It’s weird to think that we can stay connected with people over thousands of miles.
As I’ve mentioned before, my father sends me occasional emails, just chatting and telling me about life back home. Even though I haven’t seen him in months and the two hundred miles between us might as well be two thousand, it still feels like I can be connected with him and my mother just because we can chat like this. Honestly, to me it feels like an even deeper, truer connection than what chatting over the phone or FaceTime grants. Maybe it’s because my father and I are better at expressing ourselves in writing. Maybe it’s because a disembodied voice over the phone doesn’t sound as real as me as imagining their voices as I read their messages. Maybe it’s because FaceTime always has a somewhat grainy image that forces me to remember how artificial that contact is.
Yet there’s something personal about a letter or any written message. This sort of thing reminds me to get in touch with friends from high school or anyone else that I miss, but have not gotten around to messaging in too long. I mean, last time I heard from my friend, Michi, he had just gotten a job with a Malaysian-run company in Japan, but that was months and months ago. I have no clue what’s happened since then.
I guess that’s the downside to these thoughtful, thought-provoking letters from people I know and care about. They make me nostalgic.

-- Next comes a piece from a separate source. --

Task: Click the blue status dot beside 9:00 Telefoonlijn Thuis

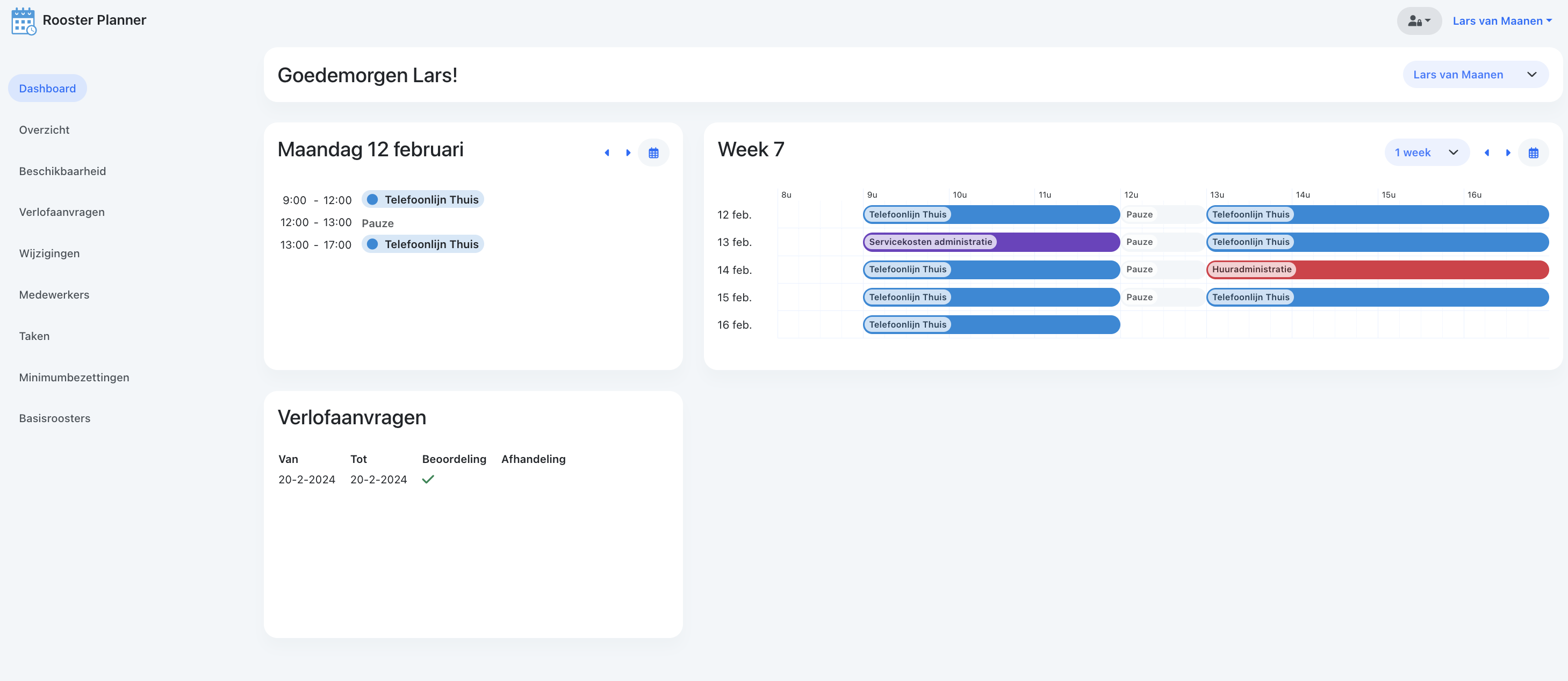Action: 373,199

They make me miss those I haven’t actually seen in too long. They make me want to spend the next few hours sending Facebook messages and emails to all of these people, even though finals are on the horizon and I’ve got three papers due on Monday.

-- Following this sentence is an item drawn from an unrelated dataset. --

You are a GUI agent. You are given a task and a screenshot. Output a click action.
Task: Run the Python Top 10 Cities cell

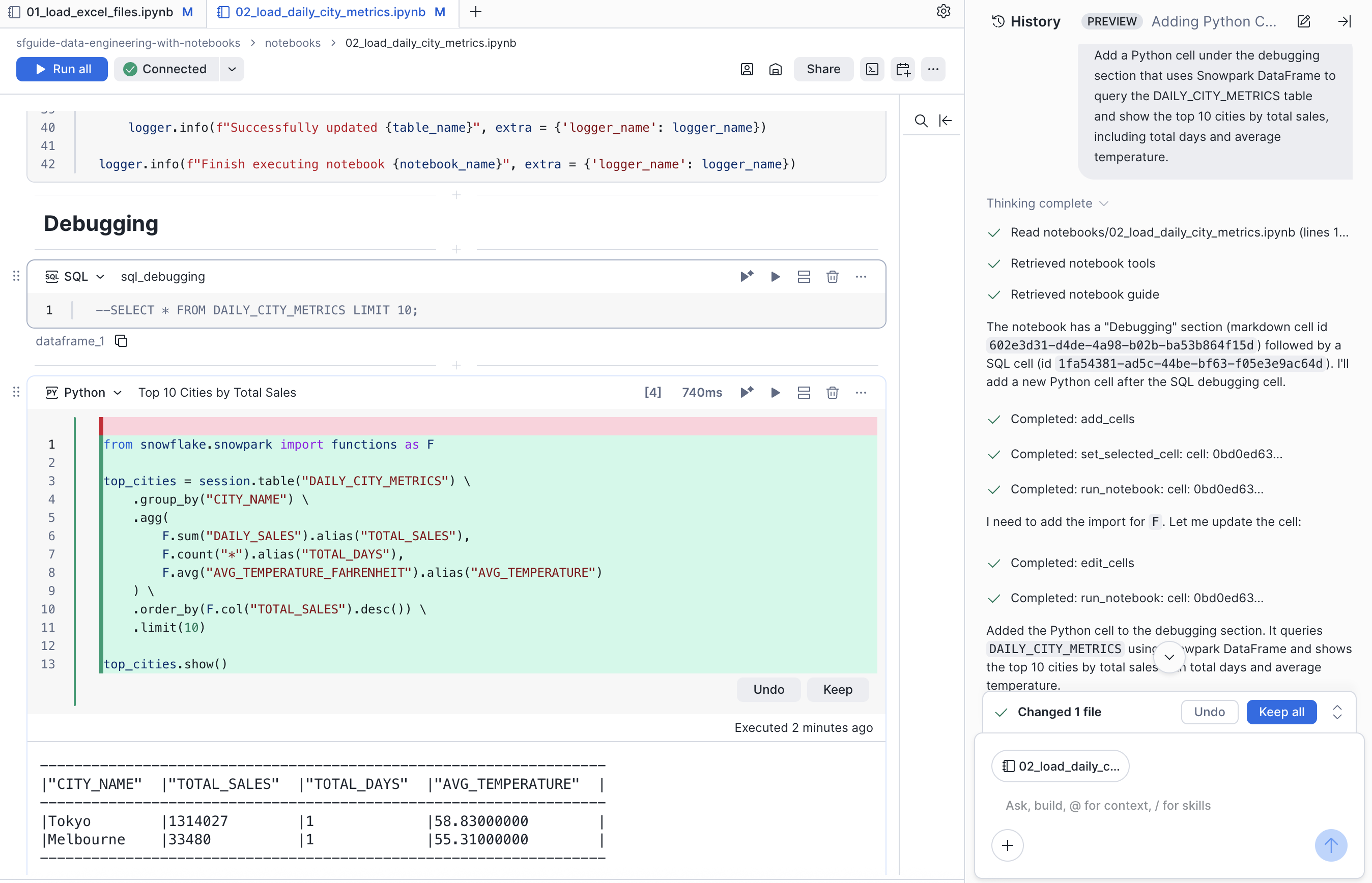776,393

Still, despite the sadness and regret, it’s nice to remember that these people care. It’s nice to know that I can reach out to them at any point and just pick up wherever we left off last time. I miss them all, even if I don’t think about them every day, but this sort of thing just brings us closer, or at least closer to me.
Maybe that’s just me though.
Anyhow, I wish you all luck on your final exams and hope that my fellow graduating seniors are making the most out of these last few weeks that they can.
Song of the Week: “Miss Missing You” by Fall Out Boy. It’s just the first thing that came to mind, for obvious reasons, I guess.